Importancia de los lípidos


El diccionario de la RAE da la siguiente definición de lípido, «cada uno de los compuestos orgánicos que resultan de la esterificación de alcoholes, como la glicerina y el colesterol, con ácidos grasos». Tan química definición será explicada en este mismo artículo.

Para el vulgo, los lípidos son grasas y para muchos endocrinos son el enemigo a batir. Contrariamente a lo que pueda parecer, el organismo necesita lípidos a diario por los múltiples beneficios que aportan.

Salmón, alto en grasas poliinsaturadas.

Salmón, alto en grasas poliinsaturadas. Fuente: Pixabay

Nos dan energía, protegen la vida celular, equilibran las hormonas, llevan los nutrientes al intestino y nos sirven para mantener la temperatura. Es lógico entender que la mayoría de la gente no quiera tomar grasas basándose en una opinión desacertada.

Es más, los lípidos tienen ácidos grasos como el Omega 3 y el Omega 6 que el cuerpo necesita para funcionar. Como no todo es negativo en las grasas, a continuación glosaremos sus virtudes.

Tipos de grasas

Las grasas se pueden dividir en:

Insaturadas:

  • Monoinsaturadas: beneficiosas, eliminan el colesterol malo, mejoran el funcionamiento del sistema circulatorio. Se encuentran en alimentos como los frutos secos (nueces, almendras) y el aguacate.
  • Poliinsaturadas: positivas pero de rápida oxidación lo que puede provocar algunas enfermedades. Los beneficios superan a sus perjuicios. Presentes en alimentos como la leche de soja, el salmón, el atún, el queso, la cuajada y el aceite de hígado de bacalao entre otros.

Saturadas:

Provienen, normalmente, de productos procesados (salchichas y bollería industrial) y del aceite de palma y de coco. El organismo no las puede metabolizar y opta por almacenarlas. Provocan subida del colesterol malo y obesidad. No son recomendables. Habría que evitar tomar alimentos como las patatas fritas, el aceite de palma, la manteca de cerdo, el cordero y la carne de ternera.

Aceites esenciales:

De origen vegetal (trigo, maíz, soja…etc.), aportan Omega 3, regulan el colesterol malo y son fundamentales para el correcto funcionamiento del corazón.

¿Qué cantidad de lípidos necesito consumir al día?

Teniendo en cuenta lo arriba explicado, entre el veinte y el treinta por ciento de lo que comamos durante un día ha de tener grasas saludables. Sería interesante repartir esta ingesta y combinar los distintos tipos de grasa.

El organismo no metaboliza de la misma manera ambos tipos grasa. Se aconseja tomar un diez por ciento de grasa animal, un cinco de grasas insaturadas y otro cinco de poliinsaturadas.

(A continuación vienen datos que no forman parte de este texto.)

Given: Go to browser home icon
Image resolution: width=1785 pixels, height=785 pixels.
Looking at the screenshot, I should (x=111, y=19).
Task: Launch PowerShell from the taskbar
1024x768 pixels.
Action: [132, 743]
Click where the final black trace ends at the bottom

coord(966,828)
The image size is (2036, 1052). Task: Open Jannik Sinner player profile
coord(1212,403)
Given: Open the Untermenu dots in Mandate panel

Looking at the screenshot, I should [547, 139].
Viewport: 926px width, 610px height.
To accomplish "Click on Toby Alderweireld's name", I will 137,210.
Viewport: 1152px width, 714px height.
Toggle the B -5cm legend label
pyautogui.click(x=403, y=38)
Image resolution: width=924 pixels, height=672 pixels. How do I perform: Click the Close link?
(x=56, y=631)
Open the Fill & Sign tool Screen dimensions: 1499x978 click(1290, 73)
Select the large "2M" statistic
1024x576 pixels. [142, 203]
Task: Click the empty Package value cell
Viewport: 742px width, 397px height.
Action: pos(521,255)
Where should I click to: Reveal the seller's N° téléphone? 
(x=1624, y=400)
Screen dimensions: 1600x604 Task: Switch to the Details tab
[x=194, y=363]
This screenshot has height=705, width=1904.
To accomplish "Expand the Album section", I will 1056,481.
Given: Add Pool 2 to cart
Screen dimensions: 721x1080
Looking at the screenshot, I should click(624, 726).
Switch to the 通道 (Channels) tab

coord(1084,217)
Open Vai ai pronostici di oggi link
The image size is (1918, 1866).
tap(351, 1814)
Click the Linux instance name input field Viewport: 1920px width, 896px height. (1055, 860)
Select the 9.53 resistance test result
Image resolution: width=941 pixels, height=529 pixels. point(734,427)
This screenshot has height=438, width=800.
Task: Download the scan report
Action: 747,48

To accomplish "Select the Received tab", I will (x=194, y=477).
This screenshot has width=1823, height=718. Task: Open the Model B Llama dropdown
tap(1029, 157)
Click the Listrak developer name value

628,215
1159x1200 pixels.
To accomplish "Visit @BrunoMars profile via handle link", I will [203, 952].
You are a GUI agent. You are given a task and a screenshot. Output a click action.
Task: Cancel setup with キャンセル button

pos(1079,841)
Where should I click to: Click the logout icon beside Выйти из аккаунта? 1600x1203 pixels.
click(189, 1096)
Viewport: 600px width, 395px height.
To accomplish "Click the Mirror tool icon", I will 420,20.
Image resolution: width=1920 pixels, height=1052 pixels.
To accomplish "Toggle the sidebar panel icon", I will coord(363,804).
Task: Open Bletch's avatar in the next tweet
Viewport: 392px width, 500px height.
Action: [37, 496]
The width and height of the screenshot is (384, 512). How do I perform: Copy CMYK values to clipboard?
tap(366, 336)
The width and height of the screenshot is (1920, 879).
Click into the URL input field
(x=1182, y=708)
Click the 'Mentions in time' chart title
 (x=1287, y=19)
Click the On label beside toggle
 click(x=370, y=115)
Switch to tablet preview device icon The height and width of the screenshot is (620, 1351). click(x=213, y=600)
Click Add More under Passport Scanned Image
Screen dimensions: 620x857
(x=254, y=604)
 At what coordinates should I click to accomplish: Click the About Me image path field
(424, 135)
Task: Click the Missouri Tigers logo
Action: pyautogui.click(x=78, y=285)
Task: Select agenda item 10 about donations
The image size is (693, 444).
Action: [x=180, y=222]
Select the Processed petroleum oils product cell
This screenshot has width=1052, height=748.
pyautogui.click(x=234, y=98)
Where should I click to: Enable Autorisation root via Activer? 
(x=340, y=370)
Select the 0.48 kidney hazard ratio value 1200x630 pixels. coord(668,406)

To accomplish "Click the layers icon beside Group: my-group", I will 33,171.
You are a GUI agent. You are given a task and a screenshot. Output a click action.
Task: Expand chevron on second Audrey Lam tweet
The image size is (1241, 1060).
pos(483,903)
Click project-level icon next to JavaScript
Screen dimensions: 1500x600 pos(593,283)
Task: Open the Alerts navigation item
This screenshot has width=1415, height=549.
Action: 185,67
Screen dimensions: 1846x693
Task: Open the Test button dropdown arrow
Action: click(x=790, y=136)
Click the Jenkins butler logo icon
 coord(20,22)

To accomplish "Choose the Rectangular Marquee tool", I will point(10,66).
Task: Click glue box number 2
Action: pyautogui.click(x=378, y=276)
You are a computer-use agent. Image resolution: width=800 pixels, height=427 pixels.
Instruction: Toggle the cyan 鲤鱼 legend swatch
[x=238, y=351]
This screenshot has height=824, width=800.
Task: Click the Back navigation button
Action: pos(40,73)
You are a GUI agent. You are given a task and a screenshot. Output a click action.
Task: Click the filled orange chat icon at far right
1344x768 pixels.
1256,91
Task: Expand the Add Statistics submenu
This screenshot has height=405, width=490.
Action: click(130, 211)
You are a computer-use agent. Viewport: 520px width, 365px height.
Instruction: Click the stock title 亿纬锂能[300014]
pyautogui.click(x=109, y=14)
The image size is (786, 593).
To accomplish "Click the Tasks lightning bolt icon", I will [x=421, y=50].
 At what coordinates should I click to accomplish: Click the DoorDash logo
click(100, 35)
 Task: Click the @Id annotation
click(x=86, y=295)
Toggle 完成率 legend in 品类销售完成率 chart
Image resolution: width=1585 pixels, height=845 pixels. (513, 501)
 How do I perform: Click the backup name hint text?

Estas tomas han de complementarse con ácidos grasos, como el linoleico, que el cuerpo no produce pero que necesita para mejorar su funcionamiento. Otros ácidos grasos esenciales son igualmente fundamentales para mantener un buen funcionamiento del organismo.

Para tener la certeza más absoluta a este respecto es aconsejable leer las propiedades nutricionales de cada producto. De esta forma sabremos exactamente qué consumimos y cómo afecta a nuestro cuerpo.

Conclusiones

La ingesta de lípidos ha de ser diaria para mantener las funciones más importantes de nuestro cuerpo. La toma de grasas saludables incluso ayuda a perder peso ya que estimulan el metabolismo y el crecimiento del músculo.

La necesaria toma de lípidos no significa que, por saludables que sean, tengamos que tomar grandes porciones. En la moderación está el éxito. El consumo también está ligado a la actividad física de cada persona.

Otros factores, como la hipertensión o problemas cardiovasculares, también afectan directamente al tipo de grasas a tomar. Se podría concluir que los carbohidratos son más perjudiciales que las grasas para el cuerpo.

Todo con medica, nada con exceso. Recuerde esta frase para ir incorporando grasas saludables a su dieta y su organismo logrará su loable objetivo de conseguir estar en perfecto estado.